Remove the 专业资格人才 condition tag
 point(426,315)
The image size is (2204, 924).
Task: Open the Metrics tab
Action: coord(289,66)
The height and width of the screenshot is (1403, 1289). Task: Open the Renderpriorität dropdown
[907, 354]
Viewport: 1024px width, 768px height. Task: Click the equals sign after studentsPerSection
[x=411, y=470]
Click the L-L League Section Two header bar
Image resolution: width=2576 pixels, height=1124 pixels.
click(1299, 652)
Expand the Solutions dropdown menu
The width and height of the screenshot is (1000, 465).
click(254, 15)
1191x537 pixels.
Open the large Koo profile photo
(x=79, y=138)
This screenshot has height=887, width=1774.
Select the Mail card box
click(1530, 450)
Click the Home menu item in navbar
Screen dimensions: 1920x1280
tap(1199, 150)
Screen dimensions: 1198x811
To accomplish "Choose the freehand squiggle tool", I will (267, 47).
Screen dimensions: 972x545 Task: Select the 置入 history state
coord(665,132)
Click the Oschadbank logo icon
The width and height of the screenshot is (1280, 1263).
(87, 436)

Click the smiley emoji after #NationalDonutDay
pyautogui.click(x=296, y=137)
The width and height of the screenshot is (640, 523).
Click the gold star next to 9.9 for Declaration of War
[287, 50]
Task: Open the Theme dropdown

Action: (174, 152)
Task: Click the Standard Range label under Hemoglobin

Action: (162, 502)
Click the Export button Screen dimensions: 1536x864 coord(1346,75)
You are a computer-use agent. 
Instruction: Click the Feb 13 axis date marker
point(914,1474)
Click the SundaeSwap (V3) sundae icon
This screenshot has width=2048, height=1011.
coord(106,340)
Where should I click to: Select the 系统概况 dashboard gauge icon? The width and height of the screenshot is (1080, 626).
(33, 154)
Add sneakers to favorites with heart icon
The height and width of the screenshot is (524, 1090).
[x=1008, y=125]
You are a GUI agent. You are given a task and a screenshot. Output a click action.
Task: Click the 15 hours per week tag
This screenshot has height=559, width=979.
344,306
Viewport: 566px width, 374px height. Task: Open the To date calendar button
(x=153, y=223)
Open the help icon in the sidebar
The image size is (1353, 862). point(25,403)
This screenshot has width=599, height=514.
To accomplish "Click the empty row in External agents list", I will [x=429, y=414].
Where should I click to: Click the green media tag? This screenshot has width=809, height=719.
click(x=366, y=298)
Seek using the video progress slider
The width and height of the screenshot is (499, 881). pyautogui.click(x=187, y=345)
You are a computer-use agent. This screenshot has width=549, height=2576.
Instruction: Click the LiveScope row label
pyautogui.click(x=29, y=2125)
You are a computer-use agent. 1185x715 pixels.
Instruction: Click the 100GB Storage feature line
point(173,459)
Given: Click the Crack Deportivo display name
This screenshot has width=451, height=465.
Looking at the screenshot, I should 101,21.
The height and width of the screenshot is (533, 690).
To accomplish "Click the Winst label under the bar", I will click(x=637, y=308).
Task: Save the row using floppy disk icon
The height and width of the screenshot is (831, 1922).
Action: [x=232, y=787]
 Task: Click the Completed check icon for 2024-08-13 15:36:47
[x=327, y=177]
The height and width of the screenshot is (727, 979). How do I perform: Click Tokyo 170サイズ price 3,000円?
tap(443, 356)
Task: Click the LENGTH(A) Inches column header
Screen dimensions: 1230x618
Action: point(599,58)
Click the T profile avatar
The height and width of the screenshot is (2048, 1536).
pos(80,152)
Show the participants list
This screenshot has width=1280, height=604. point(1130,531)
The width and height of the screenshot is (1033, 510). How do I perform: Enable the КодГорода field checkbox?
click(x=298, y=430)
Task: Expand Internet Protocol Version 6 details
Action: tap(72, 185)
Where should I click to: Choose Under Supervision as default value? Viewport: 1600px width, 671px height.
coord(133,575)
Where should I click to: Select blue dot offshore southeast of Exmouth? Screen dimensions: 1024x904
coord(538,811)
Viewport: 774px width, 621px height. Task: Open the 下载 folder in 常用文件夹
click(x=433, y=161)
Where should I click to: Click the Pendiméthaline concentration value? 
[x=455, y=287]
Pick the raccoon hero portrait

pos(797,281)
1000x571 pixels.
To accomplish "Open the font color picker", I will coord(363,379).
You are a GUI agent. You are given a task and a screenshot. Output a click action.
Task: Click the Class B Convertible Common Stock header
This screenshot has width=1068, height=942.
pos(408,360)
───
ASSIGNMENT
Whenever the word "accomplish" occurs in a line of the records, that line counts toward the total; state the total only.

REPLY TO THE EXERCISE
4